#Liege attack: 'How was a convict allowed to leave prison?'

Police investigate at the scene of a shooting in Liege, Belgium. Picture: AP Photo/Geert Vanden Wijngaert

Police investigate at the scene of a shooting in Liege, Belgium. Picture: AP Photo/Geert Vanden Wijngaert

Published May 30, 2018

Share

Liege/Brussels - Belgian authorities faced questions on Wednesday over why a prison inmate, believed to have been radicalised in jail, was let out for a day and used it to kill three people in Liege as well as a former associate.

The justice minister, who oversees the prison service, said he felt "responsible" for Tuesday's bloodshed in which two policewomen and a man were killed. The attacker was later shot dead by police.

"The question of whether this man should have been given leave is striking because he killed three completely innocent people with a wish to kill himself," Koen Geens told RTBF radio. "I have to examine my own conscience."

Interior Minister Jan Jambon said authorities were still examining the motives of the killer, identified by public media as Benjamin Herman, a 31-year-old drug dealer who had been in jail but was let out for two days on Monday to prepare for an eventual release in 2020.
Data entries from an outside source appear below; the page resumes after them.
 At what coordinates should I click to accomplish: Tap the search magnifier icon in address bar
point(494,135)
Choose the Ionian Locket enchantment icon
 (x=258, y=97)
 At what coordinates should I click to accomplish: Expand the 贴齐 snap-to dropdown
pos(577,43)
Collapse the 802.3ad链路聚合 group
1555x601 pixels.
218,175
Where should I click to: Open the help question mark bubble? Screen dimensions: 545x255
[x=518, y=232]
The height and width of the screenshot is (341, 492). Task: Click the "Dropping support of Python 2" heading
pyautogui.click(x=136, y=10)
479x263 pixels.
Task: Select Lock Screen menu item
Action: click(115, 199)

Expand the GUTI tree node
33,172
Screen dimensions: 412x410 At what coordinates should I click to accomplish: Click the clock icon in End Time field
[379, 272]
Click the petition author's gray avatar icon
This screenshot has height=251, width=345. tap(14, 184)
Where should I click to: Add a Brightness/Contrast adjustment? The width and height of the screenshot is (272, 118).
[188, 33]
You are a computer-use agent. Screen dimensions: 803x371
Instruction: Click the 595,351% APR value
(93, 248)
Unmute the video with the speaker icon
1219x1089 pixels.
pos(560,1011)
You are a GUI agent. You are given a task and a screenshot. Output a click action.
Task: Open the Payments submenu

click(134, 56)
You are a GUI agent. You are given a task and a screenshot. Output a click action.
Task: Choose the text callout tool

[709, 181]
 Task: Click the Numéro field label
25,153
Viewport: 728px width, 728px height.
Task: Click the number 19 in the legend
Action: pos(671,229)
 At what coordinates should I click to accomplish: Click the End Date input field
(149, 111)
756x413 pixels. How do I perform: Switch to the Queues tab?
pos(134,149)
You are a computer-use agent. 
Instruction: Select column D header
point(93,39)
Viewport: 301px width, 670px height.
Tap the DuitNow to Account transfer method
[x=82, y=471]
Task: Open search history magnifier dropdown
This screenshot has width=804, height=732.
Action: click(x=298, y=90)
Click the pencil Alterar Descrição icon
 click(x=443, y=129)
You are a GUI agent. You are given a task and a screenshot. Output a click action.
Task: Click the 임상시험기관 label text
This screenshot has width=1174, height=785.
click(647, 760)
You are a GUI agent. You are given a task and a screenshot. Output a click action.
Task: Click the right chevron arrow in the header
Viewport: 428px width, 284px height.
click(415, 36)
A police source told Reuters that he had shouted "Allahu Akbar" -- the Muslim affirmation of faith -- during a gunbattle with officers at a school in downtown Liege on Tuesday after killing his three victims.

He had earlier knifed two policewomen to death, taken their pistols, shot dead a man in a car and taken two women hostage.

Read more: 

Two Belgian police officers among four killed in hostage standoff

Confirming that Herman was also believed to have killed an associate whose body was found south of Liege earlier on Tuesday, Jambon told RTL radio: "There are signs he was radicalised in prison but is it that radicalisation which drove him to commit these acts?

"It could have been because he had nothing to look forward to, because he also killed someone the night before, the guy's psychology and the fact, it seems, he may have been on drugs."

He said that although Herman was flagged up in security reports on possibly violent Islamists, he had appeared to be something of a fringe figure.

Unlike after other suspected "lone wolf" attacks in Europe, there has been no claim of responsibility by Islamic State.

JAIL TO JIHAD?

However, a Belgian security source confirmed to Reuters that Herman, whose age had been given on Tuesday as 36, had converted to Islam while in detention and was suspected of extreme views.

In and out of jail for a variety of crimes since 2003, Herman may have found a path to violence that has heightened concerns that Europe's prisons are becoming incubators for radicalism.

In Belgium, a prisoner's inclusion on a state security list as a suspected radical is not automatically passed on to all police or the prison service, experts say.

It was the fourteenth time since his detention that he was granted temporary leave, to help him prepare for eventual reintegration into society, Justice Minister Geens said.

"Everyone in Belgium is asking the same question: how is it possible that someone convicted of such serious acts was allowed to leave prisons?" Deputy Prime Minister Alexander de Croo was quoted as saying.

The national crisis centre, on high alert since a Brussels-based Islamic State cell helped kill 130 people in Paris in 2015, did not raise its alert level, an indication follow-up attacks were not expected.

"I think it was just one individual who completely snapped and went on a killing spree," said Pieter Van Ostaeyen, a specialist on jihadism who has maintained contacts with Belgians fighting in Syria. "I don't think it was an organised attack."

Convicts have been behind several attacks in Europe. Hundreds of prisoners deemed radical by authorities are due to be released in the coming years. The Belgian parliament warned in a report late last year: "They come in as drug dealers and leave as Salafi jihadists," a security source said.

"If it were me, I would not have let him go," said Brussels security consultant Claude Moniquet, a former French agent.

Security services in Belgium and France have faced criticism at home and abroad for intelligence failures and their response to attacks in Brussels, Paris and Nice.